Crowley’s gone even paler and sweatier than usual. He says, ‘I want to talk to my solicitor.’

‘You’re in deep shite here,’ I tell him. ‘Lucky for you, though, I’ve got a use for you.’

‘I’m serious. I want to talk to my solicitor right now.’

‘Hey, genius,’ Steve says, zapping something with a nuke noise and a flourish. ‘Tell us: does this look like an interview room?’

‘No. Because I’m not under arrest. I know my rights—’

‘Course you do,’ Steve says. ‘Since you’re not under arrest, you’ve got no right to a solicitor. You’ve got the right to leave any time you like, obviously.’ I shift my stool back helpfully, making room for Crowley to go. ‘I wouldn’t recommend it, but. If you do, we’ll take this to our boss, and then you will be under arrest. And then you can have any solicitor you like.’

Crowley starts to get up. When we watch him with interest and don’t try to stop him, he changes his mind.
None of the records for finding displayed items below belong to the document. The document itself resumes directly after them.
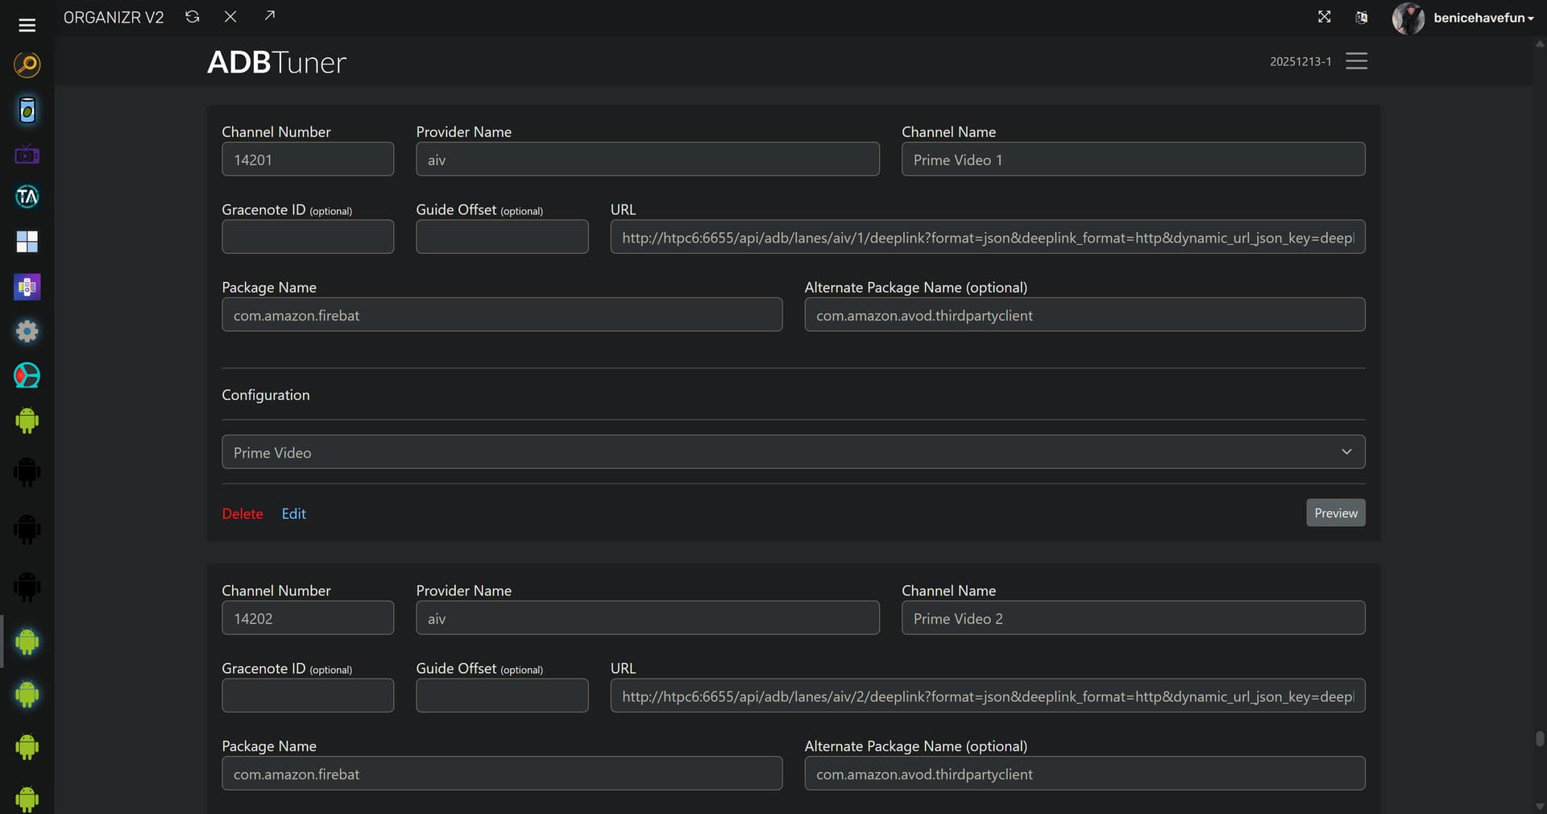Open the four-pane window tiles sidebar icon
Screen dimensions: 1547x814
[x=27, y=242]
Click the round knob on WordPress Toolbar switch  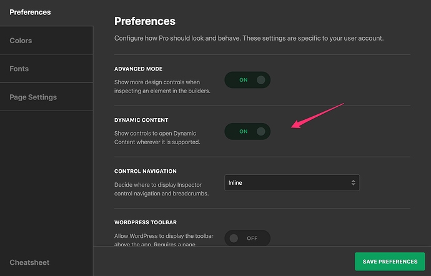(x=234, y=238)

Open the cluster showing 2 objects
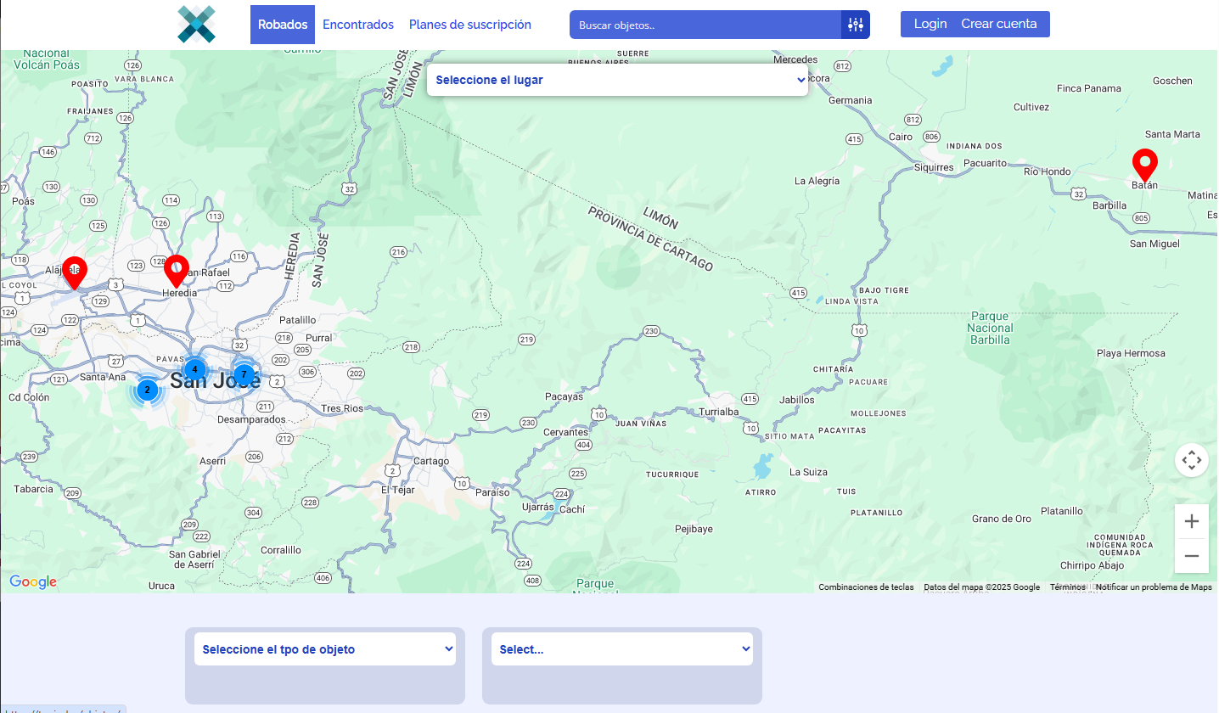point(147,390)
‘Or,’ I say, ‘you can do me a quick favour, and we’ll forget the whole thing. I’ll even throw you a bit of a scoop, just to show there’s no hard feelings.’

‘I’d go with that one,’ Steve advises him. ‘If it was me, like.’

‘The favour,’ Crowley says. Most of the pompous puff has leaked out of his voice. ‘What’s the favour?’

‘You’ve been showing up at way too many of my crime scenes, the last while,’ I say. ‘Who’s been tipping you off?’

Crowley nearly crumples off his bench with relief. He tries to cover by pursing his lips and doing scruples. Me and Steve wait.